Impacto del COVID-19 en el ámbito laboral

20/03/2020

Previa deliberación del Consejo de Ministros en reunión del 17 de marzo de 2020, se ha aprobado el Real Decreto-ley 8/2020, de 17 de marzo, de medidas urgentes extraordinarias para hacer frente al impacto económico y social del COVID-19.

Su Exposición de Motivos subraya que la prioridad absoluta en materia económica radica en proteger y dar soporte al tejido productivo y social para minimizar el impacto y lograr que, una vez finalizada la alarma sanitaria, se produzca lo antes posible un rebote en la actividad. Minimizar el impacto social y facilitar que la actividad se recupere tan pronto como la situación sanitaria mejore, que los efectos negativos sean transitorios y evitar, en última instancia, que se produzca un impacto más permanente o estructural debido a un círculo vicioso de caídas de demanda y producción como las de 2008-2009, con una salida masiva de trabajadores al desempleo y un ajuste particularmente agudo para los trabajadores temporales y los autónomos.

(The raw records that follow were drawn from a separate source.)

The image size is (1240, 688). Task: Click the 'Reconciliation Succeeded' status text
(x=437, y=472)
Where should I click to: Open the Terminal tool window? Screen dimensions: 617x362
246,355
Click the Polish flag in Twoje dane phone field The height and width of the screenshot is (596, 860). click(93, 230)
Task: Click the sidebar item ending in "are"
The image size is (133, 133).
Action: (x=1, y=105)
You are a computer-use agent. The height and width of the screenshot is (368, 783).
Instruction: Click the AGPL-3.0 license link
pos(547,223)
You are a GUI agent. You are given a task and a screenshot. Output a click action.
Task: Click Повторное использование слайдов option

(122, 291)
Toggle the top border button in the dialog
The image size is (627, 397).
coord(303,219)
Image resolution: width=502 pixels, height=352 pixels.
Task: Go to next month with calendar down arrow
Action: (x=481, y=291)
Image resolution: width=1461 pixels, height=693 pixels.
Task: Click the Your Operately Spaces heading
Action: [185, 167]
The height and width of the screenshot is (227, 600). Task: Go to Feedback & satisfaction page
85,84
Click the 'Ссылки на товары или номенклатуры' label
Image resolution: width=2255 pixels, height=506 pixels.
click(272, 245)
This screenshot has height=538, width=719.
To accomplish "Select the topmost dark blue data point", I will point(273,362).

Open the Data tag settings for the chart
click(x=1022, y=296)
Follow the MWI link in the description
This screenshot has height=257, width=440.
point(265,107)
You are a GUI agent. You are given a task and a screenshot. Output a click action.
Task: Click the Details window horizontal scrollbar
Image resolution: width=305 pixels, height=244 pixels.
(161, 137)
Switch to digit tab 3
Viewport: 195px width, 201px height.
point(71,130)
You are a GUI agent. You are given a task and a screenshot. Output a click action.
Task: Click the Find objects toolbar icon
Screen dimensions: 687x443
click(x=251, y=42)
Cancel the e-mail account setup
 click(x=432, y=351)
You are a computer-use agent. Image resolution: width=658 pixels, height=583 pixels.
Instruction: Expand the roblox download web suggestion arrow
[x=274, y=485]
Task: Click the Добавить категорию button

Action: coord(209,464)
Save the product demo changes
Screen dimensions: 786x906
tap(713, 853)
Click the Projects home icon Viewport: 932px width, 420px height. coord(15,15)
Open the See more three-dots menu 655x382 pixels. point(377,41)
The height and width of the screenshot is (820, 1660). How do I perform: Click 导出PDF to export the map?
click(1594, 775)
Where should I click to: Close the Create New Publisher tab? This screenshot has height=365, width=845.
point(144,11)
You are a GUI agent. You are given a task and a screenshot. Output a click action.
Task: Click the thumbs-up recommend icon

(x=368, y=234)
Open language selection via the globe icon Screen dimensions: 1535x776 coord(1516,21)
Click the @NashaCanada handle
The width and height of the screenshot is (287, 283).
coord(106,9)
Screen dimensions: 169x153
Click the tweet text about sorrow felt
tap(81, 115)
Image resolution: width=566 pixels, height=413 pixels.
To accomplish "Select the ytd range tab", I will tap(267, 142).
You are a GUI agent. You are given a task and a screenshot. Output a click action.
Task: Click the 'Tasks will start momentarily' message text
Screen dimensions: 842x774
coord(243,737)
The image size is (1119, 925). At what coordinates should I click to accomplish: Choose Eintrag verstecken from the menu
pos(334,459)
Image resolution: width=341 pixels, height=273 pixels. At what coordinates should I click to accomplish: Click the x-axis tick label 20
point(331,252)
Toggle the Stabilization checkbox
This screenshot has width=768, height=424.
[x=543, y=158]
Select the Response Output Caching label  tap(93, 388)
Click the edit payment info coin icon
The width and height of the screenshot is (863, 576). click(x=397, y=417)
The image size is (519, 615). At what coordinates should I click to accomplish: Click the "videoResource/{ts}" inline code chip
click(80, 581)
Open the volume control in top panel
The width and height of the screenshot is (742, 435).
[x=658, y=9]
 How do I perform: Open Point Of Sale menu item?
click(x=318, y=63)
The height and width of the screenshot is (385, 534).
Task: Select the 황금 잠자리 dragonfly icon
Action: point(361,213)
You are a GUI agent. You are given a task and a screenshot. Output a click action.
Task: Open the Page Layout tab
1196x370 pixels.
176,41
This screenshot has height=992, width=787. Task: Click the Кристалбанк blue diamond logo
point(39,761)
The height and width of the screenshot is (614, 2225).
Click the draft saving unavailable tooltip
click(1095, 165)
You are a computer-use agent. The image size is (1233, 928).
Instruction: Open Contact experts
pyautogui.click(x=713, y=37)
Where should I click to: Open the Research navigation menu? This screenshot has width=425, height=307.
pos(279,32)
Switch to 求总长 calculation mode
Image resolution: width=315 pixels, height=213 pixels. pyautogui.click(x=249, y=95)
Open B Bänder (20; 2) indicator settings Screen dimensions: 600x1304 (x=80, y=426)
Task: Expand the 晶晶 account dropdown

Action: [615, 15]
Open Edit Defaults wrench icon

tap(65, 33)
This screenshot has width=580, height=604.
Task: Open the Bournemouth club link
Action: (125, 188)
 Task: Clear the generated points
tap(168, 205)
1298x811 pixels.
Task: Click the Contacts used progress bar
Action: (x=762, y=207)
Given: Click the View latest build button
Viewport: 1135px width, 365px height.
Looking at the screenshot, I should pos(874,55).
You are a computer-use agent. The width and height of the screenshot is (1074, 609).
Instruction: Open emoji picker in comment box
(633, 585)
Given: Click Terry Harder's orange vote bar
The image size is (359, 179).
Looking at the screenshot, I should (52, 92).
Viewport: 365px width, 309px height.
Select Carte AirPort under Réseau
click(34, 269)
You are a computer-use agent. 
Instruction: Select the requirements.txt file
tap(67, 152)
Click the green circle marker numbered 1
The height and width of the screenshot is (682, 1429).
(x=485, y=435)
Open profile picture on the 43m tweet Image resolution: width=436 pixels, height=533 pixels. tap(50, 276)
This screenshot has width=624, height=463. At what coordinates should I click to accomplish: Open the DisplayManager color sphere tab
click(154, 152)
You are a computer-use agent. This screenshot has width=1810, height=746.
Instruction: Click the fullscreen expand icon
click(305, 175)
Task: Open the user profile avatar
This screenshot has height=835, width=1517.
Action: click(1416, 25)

Las medidas adoptadas están orientadas a un triple objetivo: (i) reforzar la protección de los trabajadores, las familias y los colectivos vulnerables; (ii) apoyar la continuidad en la actividad productiva y el mantenimiento del empleo; y (iii) reforzar la lucha contra la enfermedad. A modo de resumen:

  • Se priorizarán los sistemas de organización que permitan mantener la actividad por mecanismos alternativos, particularmente por medio del trabajo a distancia, debiéndose facilitar las medidas oportunas para hacerlo posible.
  • Se establecen medidas para favorecer la conciliación laboral, mediante el derecho de los trabajadores por cuenta ajena que acrediten deberes de cuidado a personas dependientes por las circunstancias excepcionales relacionadas con la prevención de la extensión del COVID-19 a acceder a la adaptación o reducción de su jornada, con la consiguiente disminución proporcional del salario.
  • Se promueve el teletrabajo y se suaviza el cumplimiento de las obligaciones en materia preventiva en este supuesto.
  • Se dota de mayor seguridad jurídica los procedimientos de suspensión y reducción de jornada temporal de contratos de trabajo (el “ERTE”): las pérdidas de actividad consecuencia del COVID-19 tendrán la consideración de fuerza mayor. También se agiliza su tramitación.
  • Se refuerza la cobertura a los trabajadores afectados por un ERTE: tendrán acceso a la prestación contributiva por desempleo aunque carezcan del periodo de cotización necesario y el periodo de la suspensión del contrato o la reducción de la jornada durante el que estén percibiendo dicha prestación no les computará a efectos de consumir los periodos máximos de percepción legalmente establecidos.
  • Se aligeran los costes empresariales durante el ERTE derivado de fuerza mayor: se exonera a las empresas del pago de la aportación empresarial a la Seguridad Social, siempre que se comprometan a mantener el empleo.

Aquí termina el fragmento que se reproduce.